▶ OBJECTIF 1: Dans les entrées, remplacez « magnifier » par « magnifying glass » en partant de la ligne qui contient « The image size is (1550, 547). » et en vous arrêtant après celle qui contient « Click the night ». Recopiez ces lignes sans aucune autre modification.

▶ EXTRAIT:
# Problème au démarrage, bloquage au mot de passe



## sinomo (13 Juin 2012)

Bonjour la communauté,


Je me permets de formuler un sujet sur ce forum dans cette partie "Macbook" parce que ca y est, pour la première fois après 5 ans de vie commune sans soucis avec mon Mac, il rencontre son premier problème. Problème que j'aimerais partager avec vous pour essayer de le résoudre le plus rapidement possible.

Le problème est le suivant; lors du démarrage de mon Mac, tout se passe correctement, jusqu'à l'étape du mot de passe. Je tape donc, comme d'habitude, mon mot de passe et c'est la que, après avoir cliqué sur la confirmation, l'écran devient noir. Il ne s'agit pas de l'écran noir de veille (car la diode sur la tranche du mac reste allumée en continue ) mais de l'écran noir qui apparait lorsqu'on ne remue pas sa souris ou que l'on ne touche pas au clavier pendant un certain moment (inactivité). 

J'ai beau entrer de faux mots de passes ( pour vérifier la réaction ), et il indique, comme si de rien était, que le mot de passe est erroné; ainsi je suis sûr que ce n'est pas le mot de passe qui pose un problème.

▶ DONNÉES FOURNIES:

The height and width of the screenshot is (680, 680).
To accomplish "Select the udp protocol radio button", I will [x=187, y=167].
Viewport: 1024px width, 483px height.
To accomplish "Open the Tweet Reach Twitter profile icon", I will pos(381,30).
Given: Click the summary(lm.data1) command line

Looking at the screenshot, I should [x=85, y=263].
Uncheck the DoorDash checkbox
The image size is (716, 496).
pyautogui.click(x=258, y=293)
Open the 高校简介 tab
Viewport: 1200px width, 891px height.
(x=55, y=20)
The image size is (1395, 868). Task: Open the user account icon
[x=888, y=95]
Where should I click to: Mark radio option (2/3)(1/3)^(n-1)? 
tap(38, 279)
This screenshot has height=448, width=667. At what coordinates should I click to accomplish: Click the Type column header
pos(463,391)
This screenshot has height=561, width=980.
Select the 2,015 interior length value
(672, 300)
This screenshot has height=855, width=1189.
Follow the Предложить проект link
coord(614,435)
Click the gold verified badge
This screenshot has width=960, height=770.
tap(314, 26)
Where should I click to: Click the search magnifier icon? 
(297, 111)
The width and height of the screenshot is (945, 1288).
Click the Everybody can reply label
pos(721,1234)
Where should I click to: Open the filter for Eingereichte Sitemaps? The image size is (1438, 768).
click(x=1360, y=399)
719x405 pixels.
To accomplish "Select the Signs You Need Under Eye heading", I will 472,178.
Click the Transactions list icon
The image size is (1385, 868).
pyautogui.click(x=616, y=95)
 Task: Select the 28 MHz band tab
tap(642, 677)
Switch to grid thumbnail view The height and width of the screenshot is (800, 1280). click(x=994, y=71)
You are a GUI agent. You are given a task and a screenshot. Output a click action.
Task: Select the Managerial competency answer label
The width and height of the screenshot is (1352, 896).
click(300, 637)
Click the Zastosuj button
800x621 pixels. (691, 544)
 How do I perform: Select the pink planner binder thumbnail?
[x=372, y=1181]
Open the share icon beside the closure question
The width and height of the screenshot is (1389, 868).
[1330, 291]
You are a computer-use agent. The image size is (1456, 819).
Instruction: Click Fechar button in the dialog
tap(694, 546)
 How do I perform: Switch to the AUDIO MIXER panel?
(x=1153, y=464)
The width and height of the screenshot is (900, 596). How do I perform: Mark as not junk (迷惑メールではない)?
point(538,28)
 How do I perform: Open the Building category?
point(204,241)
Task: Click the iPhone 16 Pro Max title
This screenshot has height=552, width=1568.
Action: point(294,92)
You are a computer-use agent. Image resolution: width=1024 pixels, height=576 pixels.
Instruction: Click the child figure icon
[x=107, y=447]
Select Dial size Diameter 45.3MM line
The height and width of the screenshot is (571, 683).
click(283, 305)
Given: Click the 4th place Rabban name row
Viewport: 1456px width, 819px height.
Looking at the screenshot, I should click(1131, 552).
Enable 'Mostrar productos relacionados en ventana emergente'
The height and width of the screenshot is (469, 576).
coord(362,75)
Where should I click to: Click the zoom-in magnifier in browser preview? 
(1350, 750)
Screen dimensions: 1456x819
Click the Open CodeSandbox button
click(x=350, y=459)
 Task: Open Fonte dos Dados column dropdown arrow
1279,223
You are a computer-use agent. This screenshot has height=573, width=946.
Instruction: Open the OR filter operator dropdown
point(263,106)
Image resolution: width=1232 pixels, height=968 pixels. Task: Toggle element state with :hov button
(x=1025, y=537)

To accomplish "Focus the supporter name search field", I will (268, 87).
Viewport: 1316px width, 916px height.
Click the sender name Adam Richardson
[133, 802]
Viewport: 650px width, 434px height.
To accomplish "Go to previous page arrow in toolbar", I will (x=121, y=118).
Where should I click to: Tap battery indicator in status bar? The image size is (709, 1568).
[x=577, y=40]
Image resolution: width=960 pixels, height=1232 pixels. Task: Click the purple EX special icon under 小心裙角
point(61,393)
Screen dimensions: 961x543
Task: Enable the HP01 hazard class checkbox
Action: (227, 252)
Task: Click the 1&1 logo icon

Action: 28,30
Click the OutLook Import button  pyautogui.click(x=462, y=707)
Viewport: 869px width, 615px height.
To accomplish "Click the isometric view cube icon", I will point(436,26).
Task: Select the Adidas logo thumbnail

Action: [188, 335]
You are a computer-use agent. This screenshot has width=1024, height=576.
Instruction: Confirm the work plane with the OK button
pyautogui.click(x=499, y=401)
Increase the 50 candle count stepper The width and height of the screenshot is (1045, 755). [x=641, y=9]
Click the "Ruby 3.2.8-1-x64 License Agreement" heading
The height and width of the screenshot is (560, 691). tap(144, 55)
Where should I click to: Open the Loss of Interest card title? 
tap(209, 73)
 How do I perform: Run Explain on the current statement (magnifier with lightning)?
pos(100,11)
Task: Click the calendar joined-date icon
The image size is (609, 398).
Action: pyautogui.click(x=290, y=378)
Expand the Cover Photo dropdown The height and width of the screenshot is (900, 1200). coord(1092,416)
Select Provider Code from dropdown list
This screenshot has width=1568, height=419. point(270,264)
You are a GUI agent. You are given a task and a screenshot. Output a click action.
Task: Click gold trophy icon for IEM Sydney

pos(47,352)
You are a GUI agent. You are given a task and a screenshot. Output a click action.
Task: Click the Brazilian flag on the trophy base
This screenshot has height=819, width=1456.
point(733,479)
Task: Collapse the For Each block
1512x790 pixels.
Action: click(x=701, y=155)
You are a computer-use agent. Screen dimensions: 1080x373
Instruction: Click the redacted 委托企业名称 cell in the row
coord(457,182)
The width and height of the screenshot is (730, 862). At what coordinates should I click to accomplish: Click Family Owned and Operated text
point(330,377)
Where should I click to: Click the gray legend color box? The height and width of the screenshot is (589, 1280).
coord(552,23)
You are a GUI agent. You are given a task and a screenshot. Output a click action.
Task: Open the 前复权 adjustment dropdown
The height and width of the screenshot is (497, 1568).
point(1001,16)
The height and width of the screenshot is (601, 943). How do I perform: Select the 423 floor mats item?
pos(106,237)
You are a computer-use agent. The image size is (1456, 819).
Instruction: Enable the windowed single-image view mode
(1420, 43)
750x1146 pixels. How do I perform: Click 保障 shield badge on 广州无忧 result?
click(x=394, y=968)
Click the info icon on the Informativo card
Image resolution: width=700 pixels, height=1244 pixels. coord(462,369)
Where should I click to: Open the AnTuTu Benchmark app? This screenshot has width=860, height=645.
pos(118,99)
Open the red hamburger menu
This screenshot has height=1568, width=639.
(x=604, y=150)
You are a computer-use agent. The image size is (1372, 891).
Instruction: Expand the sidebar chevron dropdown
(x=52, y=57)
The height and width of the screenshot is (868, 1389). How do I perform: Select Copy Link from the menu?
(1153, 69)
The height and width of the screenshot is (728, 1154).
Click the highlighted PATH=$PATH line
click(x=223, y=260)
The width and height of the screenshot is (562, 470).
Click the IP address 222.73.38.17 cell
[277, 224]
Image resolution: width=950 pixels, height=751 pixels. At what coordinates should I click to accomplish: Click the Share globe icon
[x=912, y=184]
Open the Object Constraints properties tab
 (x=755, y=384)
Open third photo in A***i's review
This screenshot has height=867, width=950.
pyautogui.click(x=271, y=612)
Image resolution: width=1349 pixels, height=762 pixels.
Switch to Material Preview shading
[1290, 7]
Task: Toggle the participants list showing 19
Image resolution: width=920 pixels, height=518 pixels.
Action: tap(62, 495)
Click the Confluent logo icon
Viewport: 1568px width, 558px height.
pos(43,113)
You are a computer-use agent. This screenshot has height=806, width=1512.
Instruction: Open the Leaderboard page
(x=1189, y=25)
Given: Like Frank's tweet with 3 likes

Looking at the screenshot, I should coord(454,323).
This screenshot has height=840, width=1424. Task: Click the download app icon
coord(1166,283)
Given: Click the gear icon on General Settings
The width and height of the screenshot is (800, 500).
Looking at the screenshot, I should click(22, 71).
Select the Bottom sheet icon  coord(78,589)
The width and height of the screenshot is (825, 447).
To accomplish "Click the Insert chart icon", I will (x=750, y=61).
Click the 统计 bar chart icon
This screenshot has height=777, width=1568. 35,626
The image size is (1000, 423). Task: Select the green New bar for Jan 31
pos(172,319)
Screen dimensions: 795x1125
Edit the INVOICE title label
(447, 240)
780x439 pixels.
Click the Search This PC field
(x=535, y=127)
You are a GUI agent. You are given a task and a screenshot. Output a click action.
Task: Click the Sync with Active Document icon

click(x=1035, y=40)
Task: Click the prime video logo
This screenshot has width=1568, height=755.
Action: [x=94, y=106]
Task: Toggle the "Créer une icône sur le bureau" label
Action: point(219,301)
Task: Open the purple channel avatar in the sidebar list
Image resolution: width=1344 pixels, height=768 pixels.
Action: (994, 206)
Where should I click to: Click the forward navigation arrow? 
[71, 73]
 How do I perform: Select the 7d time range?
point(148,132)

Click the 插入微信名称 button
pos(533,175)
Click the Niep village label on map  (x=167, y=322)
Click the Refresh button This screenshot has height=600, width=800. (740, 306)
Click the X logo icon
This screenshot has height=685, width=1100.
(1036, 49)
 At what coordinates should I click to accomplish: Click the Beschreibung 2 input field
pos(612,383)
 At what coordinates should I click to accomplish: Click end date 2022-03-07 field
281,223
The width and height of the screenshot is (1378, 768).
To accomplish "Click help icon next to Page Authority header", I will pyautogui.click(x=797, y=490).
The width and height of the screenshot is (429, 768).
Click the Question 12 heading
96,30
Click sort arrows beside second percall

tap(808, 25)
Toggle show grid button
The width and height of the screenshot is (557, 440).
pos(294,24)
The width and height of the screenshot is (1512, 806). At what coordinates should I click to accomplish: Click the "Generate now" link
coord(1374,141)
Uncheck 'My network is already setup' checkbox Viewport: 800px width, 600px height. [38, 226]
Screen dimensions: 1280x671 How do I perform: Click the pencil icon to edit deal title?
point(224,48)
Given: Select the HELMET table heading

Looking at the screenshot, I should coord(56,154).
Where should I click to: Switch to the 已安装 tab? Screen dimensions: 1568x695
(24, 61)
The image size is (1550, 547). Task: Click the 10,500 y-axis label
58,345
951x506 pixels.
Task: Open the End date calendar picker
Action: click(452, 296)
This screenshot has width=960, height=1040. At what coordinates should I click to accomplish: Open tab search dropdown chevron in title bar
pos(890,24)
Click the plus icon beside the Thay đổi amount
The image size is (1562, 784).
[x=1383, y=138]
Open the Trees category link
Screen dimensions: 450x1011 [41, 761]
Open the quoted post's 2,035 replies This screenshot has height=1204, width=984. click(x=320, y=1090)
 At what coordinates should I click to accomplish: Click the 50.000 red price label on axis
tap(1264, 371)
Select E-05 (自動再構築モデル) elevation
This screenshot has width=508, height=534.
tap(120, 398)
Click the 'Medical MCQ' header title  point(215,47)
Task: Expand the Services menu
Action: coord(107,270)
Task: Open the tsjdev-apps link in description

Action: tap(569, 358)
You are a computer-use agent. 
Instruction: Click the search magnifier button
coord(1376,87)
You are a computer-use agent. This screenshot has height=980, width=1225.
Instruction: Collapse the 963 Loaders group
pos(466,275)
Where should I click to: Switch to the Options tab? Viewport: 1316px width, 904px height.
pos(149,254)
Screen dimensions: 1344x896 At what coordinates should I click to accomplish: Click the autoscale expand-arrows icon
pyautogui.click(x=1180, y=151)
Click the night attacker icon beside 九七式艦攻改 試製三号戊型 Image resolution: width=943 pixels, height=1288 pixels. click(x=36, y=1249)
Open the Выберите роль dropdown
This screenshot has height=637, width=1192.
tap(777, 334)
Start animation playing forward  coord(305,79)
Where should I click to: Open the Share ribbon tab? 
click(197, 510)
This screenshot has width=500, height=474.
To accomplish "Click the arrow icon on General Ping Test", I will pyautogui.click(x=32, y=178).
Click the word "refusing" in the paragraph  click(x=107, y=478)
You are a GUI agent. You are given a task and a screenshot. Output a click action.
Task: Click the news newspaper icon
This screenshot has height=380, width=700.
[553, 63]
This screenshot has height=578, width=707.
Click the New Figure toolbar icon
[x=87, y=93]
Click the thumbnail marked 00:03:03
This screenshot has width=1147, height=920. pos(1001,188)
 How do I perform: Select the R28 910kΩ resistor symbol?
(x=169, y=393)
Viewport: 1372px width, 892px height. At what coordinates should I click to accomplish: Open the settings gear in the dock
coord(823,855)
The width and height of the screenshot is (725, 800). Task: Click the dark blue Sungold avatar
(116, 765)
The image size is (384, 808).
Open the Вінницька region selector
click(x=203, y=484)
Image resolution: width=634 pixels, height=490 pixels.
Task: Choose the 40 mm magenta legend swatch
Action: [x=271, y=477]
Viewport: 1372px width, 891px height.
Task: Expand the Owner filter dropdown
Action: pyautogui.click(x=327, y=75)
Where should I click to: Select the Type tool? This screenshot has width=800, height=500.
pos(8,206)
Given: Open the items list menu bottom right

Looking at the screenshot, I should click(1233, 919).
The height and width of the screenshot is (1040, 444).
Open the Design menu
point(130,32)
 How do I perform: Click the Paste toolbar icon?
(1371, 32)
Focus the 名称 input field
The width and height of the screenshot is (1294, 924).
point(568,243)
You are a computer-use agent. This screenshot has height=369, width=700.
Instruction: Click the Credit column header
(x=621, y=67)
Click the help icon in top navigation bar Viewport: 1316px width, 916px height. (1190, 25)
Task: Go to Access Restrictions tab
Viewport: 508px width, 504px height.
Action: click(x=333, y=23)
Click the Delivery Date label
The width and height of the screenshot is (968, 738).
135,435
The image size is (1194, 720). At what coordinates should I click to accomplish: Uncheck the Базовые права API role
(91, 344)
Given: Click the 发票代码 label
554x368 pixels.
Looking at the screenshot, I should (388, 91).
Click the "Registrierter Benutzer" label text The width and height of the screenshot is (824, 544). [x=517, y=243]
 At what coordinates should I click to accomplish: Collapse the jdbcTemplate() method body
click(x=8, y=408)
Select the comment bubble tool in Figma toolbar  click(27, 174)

▶ OBJECTIF 2: Résumez l'extrait en deux phrases.

▶ RÉPONSE ATTENDUE 1:
The image size is (1550, 547). Task: Click the 10,500 y-axis label
58,345
951x506 pixels.
Task: Open the End date calendar picker
Action: click(452, 296)
This screenshot has width=960, height=1040. At what coordinates should I click to accomplish: Open tab search dropdown chevron in title bar
pos(890,24)
Click the plus icon beside the Thay đổi amount
The image size is (1562, 784).
[x=1383, y=138]
Open the Trees category link
Screen dimensions: 450x1011 [41, 761]
Open the quoted post's 2,035 replies This screenshot has height=1204, width=984. click(x=320, y=1090)
 At what coordinates should I click to accomplish: Click the 50.000 red price label on axis
tap(1264, 371)
Select E-05 (自動再構築モデル) elevation
This screenshot has width=508, height=534.
tap(120, 398)
Click the 'Medical MCQ' header title  point(215,47)
Task: Expand the Services menu
Action: coord(107,270)
Task: Open the tsjdev-apps link in description

Action: tap(569, 358)
You are a computer-use agent. 
Instruction: Click the search magnifying glass button
coord(1376,87)
You are a computer-use agent. This screenshot has height=980, width=1225.
Instruction: Collapse the 963 Loaders group
pos(466,275)
Where should I click to: Switch to the Options tab? Viewport: 1316px width, 904px height.
pos(149,254)
Screen dimensions: 1344x896 At what coordinates should I click to accomplish: Click the autoscale expand-arrows icon
pyautogui.click(x=1180, y=151)
Click the night attacker icon beside 九七式艦攻改 試製三号戊型 Image resolution: width=943 pixels, height=1288 pixels. click(x=36, y=1249)

▶ RÉPONSE ATTENDUE 2: Après cinq ans sans souci, l'auteur rencontre un premier problème avec son Mac : au démarrage, l'écran devient noir juste après la saisie et la confirmation du mot de passe. Selon l'auteur, il ne s'agit pas de la veille, car la diode reste allumée, et le mot de passe n'est pas en cause puisque de faux mots de passe sont bien signalés comme erronés.